Moonshining Catalan style: the making of Ratafia

The Catalan national liquor is Ratafia, a sweet alcoholic beverage traditionally made out of many different spices, all to be found in the Catalan forests. It’s usually drunk after meals as a digestive or as a night drink (with ice).

While ratafias like the famous Russet, which is to be found in almost every Catalan supermarket, contain more than 20 spices, the most traditional ratafias are made with over 80 different kinds of herbs and (dried) fruits: young walnuts with their green peel still on them, lemon peel, clove, mint, rosemary, anise, thyme, sage, basil, lavender, and many, many more.

Although every region and family has it’s own recipe there’s one general rule: the making of ratafia starts on the day of Sant Joan. Sant Joan is a  national holiday on June 23rd, the longest day of the year, celebrated with fireworks and parties on the beaches along the Catalan coast. Also, Sant Joan is the day to look for the indispensable ‘herba de Sant Joan’: St John’s wort (the yellow flowers held by the girl at the right in the picture below).

Finding the ‘herba de Sant Joan’ is just the beginning: many days of hiking to collect all the ingredients will follow. In some villages, like ours, Serinyà, locals get together to collect them, turning it into a social event. The more experienced Ratafia brewers guide and teach the more inexperienced among the group.

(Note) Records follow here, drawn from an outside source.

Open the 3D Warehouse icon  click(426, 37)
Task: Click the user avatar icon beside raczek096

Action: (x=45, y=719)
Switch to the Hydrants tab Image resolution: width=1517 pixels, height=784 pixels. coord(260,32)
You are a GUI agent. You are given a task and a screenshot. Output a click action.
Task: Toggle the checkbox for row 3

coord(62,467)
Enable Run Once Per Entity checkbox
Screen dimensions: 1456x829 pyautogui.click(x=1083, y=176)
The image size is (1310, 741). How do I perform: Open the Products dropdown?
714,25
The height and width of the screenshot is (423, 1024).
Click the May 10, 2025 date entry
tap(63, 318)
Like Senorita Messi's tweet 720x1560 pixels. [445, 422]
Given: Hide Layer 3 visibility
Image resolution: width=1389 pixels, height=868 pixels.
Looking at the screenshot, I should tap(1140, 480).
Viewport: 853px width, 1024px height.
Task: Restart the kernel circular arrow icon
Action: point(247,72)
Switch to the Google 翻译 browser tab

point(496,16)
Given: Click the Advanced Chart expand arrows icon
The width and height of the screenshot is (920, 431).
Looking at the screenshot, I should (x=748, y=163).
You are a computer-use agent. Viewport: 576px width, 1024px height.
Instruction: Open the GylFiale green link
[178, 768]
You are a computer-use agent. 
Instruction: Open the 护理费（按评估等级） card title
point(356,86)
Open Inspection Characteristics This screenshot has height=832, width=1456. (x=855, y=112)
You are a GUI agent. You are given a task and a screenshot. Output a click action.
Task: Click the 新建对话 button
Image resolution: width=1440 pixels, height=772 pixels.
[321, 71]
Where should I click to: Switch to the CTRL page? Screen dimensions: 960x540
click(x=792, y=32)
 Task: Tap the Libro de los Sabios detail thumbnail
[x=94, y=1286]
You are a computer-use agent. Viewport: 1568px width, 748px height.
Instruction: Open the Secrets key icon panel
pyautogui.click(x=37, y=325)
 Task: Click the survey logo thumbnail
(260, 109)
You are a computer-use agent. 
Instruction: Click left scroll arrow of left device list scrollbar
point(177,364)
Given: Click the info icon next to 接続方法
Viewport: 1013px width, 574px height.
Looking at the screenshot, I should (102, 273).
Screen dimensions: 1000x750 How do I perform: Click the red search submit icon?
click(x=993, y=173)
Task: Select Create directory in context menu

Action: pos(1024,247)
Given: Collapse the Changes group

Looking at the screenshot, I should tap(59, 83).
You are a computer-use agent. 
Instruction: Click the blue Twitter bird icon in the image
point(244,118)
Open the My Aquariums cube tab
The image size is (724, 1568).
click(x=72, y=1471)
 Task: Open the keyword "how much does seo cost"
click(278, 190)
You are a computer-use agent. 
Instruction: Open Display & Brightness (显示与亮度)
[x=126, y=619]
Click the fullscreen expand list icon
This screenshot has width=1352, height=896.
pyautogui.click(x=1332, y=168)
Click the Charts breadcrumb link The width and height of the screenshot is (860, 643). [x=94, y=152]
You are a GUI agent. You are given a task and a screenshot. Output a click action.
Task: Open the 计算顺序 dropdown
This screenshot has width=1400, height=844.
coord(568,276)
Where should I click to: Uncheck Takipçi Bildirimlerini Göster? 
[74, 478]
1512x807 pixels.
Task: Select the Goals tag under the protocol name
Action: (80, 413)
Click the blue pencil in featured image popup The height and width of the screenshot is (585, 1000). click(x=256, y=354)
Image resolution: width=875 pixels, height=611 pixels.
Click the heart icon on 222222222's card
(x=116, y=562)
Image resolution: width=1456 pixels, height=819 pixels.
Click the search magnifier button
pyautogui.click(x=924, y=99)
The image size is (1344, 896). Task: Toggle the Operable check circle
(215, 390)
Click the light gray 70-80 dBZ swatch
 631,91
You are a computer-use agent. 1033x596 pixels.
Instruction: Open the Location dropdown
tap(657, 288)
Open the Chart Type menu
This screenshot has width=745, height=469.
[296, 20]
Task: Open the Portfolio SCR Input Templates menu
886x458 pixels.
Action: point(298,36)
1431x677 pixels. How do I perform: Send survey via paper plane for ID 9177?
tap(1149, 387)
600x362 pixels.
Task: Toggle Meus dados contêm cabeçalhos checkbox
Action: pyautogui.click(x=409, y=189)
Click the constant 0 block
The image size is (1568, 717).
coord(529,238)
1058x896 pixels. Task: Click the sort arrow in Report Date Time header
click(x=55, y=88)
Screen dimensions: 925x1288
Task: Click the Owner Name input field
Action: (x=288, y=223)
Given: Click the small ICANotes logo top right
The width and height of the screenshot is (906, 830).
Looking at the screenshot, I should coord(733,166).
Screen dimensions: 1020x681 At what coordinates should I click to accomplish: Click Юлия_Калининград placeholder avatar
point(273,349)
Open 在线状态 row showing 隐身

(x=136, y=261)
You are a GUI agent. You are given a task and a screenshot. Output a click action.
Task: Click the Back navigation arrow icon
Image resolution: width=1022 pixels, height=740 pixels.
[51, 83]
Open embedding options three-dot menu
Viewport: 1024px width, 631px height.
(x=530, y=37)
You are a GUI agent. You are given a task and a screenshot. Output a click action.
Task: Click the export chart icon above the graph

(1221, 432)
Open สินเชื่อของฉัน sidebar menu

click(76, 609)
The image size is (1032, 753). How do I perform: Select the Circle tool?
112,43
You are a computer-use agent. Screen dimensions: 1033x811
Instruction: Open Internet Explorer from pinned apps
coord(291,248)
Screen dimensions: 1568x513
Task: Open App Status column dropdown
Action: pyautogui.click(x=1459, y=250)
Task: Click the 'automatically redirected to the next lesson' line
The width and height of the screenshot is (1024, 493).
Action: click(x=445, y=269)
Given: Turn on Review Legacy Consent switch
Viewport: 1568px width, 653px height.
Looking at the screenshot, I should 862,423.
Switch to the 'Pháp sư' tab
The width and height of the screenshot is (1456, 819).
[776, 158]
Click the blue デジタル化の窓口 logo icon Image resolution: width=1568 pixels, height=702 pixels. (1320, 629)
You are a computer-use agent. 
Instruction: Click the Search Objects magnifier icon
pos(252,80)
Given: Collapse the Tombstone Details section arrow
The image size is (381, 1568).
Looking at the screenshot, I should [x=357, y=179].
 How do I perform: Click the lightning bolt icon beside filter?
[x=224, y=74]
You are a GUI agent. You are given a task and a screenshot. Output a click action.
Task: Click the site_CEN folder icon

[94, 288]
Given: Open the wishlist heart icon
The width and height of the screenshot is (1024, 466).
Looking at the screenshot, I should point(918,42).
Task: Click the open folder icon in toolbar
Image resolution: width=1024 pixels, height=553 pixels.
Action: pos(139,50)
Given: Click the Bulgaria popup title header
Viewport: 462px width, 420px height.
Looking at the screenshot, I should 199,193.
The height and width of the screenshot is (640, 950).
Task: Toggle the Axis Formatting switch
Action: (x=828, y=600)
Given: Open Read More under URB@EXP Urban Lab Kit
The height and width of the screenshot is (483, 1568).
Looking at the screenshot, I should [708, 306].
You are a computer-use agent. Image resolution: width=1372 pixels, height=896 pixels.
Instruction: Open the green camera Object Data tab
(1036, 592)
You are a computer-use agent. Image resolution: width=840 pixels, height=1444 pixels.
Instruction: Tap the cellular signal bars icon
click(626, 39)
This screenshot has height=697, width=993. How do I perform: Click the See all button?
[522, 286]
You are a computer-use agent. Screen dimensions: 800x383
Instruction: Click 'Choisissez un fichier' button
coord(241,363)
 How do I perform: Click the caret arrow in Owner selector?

After mixing all the ingredients with pure alcohol and sugar in big glass containers, they are put in the sun to rest for 40 days in the ‘sol i serena’: in the sun and quiet. After these 40 days the ratafia will have turned in a thicker, dark substance  with an 26-29% alcohol graduation and will be finally ready to be tasted, another social event to which groups of friends all bring their own ratafia to compare it to others and discuss recipes. 

Fancy a sip? Mas Prim has it’s own ratafia as well, made by Sterre’s mother Elisabeth!